Джон Ло родился почти в идеальной обстановке – над кузницей в Эдинбурге. Кузнецом был его отец, стоял 1671 год, время накануне набега на кузнецов-банкиров в Лондоне.

Джон рос, а его отец богател. Когда мальчику было 12 лет, его отец купил небольшой замок за Эдинбургом. Почти в то же время Ло поступил в школу-пансионат, где он преуспел в математике и в предмете под названием «мужские занятия» – к небольшому разочарованию, это всего лишь означало, что он был хорош в теннисе.

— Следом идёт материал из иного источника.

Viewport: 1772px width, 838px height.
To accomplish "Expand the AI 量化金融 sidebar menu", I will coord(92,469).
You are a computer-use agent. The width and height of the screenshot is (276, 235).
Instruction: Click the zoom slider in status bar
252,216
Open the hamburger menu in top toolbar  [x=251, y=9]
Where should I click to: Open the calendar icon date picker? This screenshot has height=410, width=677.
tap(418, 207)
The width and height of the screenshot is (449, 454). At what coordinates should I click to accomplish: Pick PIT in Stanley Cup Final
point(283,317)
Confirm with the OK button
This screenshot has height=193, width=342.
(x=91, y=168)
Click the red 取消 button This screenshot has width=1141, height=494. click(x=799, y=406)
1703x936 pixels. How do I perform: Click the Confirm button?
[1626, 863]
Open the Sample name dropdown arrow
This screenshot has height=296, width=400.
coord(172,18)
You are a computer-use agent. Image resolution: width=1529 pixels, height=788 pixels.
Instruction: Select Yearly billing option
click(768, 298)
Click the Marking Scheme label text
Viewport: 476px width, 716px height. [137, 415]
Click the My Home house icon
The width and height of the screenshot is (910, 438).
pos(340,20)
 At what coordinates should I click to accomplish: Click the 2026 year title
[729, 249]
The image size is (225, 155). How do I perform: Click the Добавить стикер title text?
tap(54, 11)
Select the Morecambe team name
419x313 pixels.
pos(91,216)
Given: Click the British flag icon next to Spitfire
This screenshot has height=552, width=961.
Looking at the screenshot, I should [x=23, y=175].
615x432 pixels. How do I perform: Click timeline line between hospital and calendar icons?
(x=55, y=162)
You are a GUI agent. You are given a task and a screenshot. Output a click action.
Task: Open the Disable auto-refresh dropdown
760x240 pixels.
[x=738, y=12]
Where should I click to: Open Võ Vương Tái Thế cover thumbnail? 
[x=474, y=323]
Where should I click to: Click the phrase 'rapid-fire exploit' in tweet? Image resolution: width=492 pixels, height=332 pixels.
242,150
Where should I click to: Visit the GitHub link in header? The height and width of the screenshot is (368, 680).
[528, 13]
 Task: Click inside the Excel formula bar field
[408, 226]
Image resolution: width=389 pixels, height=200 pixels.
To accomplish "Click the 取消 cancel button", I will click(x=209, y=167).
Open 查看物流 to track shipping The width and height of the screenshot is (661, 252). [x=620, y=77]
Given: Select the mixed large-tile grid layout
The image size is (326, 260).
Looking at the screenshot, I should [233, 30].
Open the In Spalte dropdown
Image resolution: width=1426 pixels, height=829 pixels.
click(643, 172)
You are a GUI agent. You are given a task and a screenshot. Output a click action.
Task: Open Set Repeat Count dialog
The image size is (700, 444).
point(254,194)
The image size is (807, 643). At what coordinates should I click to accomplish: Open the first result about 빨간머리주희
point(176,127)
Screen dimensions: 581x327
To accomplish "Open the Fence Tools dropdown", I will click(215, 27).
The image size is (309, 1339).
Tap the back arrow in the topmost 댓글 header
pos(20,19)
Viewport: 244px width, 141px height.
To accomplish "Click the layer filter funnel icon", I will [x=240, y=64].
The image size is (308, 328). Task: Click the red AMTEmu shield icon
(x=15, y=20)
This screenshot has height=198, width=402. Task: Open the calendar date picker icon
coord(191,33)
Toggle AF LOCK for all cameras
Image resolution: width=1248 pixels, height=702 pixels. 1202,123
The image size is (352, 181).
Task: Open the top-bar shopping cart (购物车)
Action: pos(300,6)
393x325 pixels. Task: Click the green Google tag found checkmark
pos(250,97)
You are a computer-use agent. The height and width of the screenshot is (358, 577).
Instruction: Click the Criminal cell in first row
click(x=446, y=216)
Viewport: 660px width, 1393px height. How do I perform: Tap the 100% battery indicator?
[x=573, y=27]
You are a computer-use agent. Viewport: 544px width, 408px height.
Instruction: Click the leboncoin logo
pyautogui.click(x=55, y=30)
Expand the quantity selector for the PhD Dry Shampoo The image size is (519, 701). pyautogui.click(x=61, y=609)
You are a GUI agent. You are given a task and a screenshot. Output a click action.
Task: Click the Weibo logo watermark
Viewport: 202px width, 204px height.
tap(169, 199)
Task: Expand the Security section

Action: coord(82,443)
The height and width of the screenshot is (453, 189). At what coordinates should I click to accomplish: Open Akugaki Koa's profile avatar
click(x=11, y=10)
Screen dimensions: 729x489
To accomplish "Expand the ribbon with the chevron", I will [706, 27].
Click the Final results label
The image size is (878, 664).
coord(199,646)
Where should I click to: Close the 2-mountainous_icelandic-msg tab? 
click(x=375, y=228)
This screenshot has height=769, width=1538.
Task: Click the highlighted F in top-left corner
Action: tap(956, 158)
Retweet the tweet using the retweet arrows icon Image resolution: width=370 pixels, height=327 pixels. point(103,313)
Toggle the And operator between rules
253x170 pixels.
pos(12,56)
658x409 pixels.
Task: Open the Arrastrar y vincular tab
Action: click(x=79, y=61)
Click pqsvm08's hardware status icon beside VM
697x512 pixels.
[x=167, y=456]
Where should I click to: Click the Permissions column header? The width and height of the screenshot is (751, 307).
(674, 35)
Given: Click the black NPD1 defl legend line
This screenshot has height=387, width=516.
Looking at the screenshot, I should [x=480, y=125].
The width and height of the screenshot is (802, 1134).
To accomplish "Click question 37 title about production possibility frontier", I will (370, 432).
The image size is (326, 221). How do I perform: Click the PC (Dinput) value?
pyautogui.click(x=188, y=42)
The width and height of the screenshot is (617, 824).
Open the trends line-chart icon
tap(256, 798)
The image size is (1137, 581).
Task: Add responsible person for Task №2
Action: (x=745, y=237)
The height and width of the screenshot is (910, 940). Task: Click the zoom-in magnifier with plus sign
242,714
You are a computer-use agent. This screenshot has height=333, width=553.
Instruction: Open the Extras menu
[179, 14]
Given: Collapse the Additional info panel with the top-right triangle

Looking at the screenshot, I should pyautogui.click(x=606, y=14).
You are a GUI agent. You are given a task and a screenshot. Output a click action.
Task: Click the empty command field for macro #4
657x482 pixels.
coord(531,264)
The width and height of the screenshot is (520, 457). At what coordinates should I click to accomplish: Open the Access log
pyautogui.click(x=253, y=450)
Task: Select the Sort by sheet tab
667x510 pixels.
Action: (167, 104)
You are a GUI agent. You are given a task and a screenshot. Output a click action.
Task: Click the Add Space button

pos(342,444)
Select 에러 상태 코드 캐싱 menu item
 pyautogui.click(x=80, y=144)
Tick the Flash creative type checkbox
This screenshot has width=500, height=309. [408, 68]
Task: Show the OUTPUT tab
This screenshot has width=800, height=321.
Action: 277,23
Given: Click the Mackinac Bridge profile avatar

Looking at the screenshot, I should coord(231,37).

Ло окончил школу, переехал в Лондон, волочился за женщинами, покупал одежду не по средствам и начал играть в азартные игры. На жаргоне того времени его звали beau («франт»), что рифмовалось с bro («брат»), что почти то же самое, но более возвышенно. Отец Ло умер, а Джон проиграл в карты все свое состояние, поэтому ему пришлось продать замок, чтобы выплатить долги. В классическом стиле bro за него поручилась мать, у которой была своя доля наследства. Она выкупила у сына замок, чтобы сохранить его в семье и вытащить Ло из тюрьмы должников.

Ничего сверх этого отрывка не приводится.